- **TRY IT**
Report only how many lines below include "pixels".

- **SUPPLIED MATERIAL**

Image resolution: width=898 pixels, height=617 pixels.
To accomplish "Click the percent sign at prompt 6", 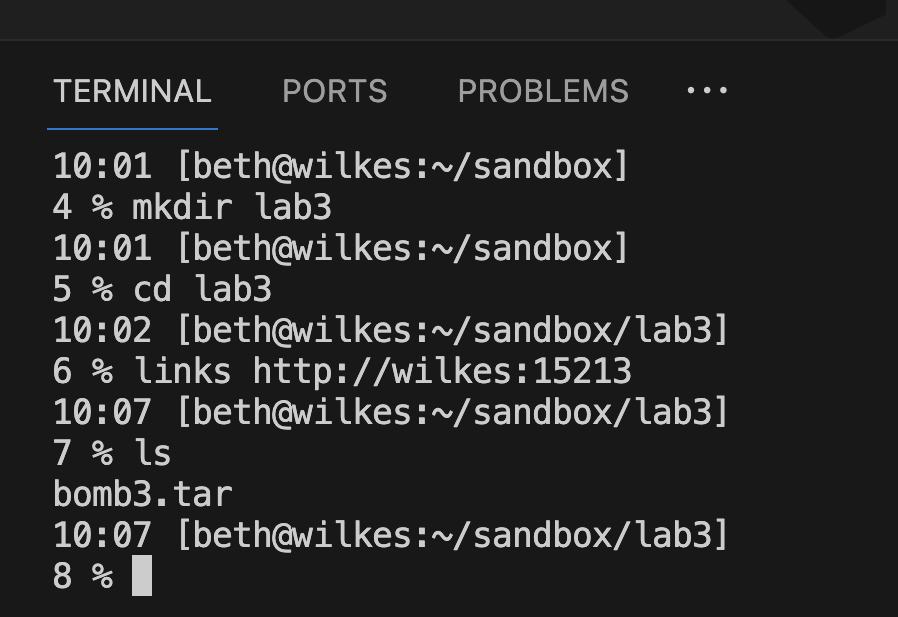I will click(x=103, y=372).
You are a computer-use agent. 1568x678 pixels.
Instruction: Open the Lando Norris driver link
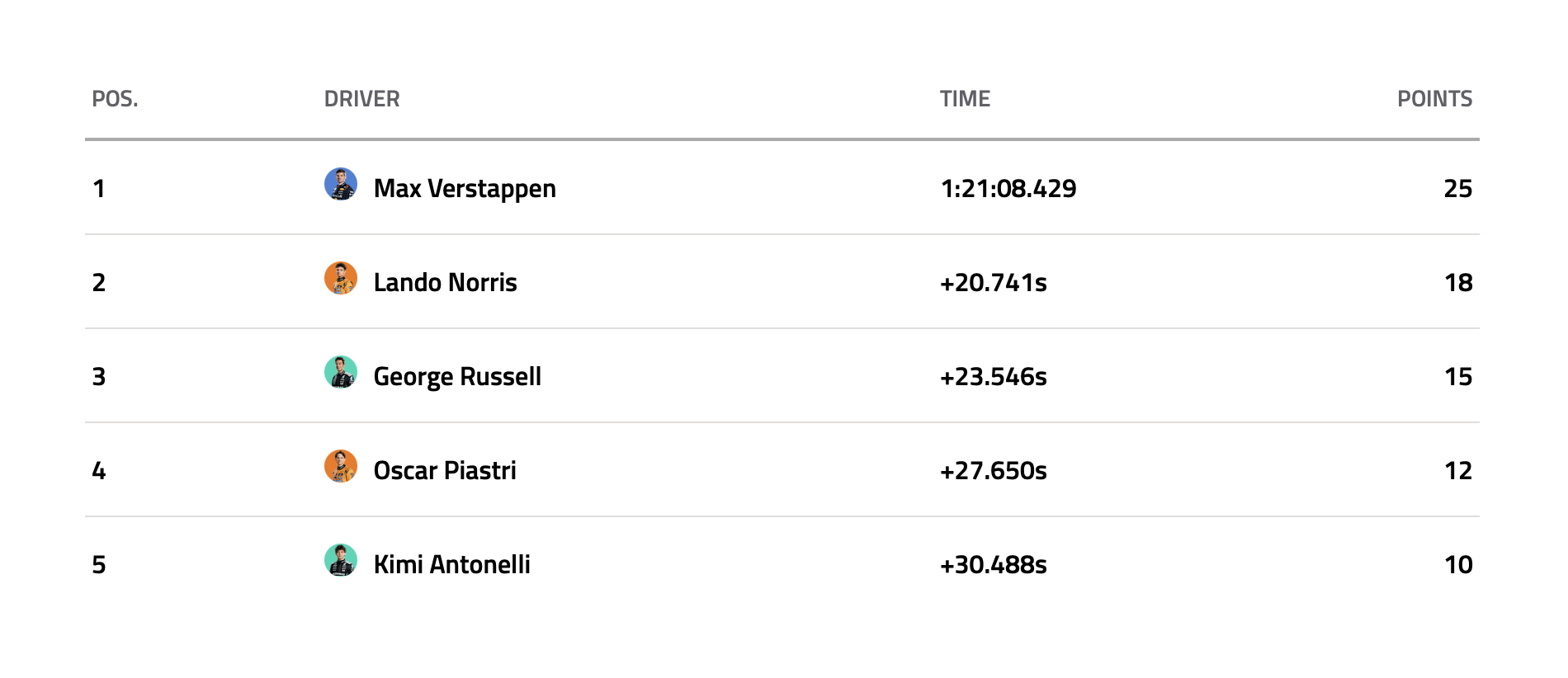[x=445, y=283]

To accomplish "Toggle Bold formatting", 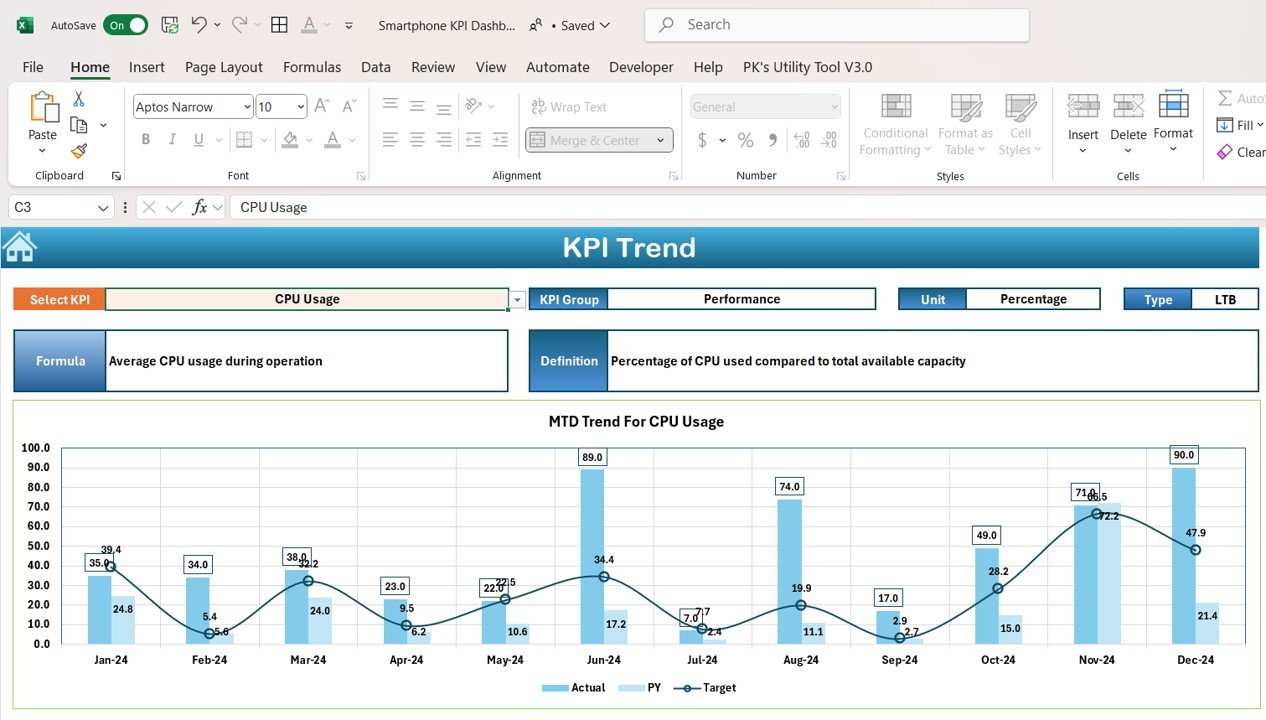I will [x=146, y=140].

...

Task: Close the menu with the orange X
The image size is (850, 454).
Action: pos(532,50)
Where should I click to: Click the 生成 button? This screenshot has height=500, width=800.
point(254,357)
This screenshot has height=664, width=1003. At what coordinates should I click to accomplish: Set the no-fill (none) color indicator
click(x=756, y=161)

- **WRITTEN RESPONSE**
2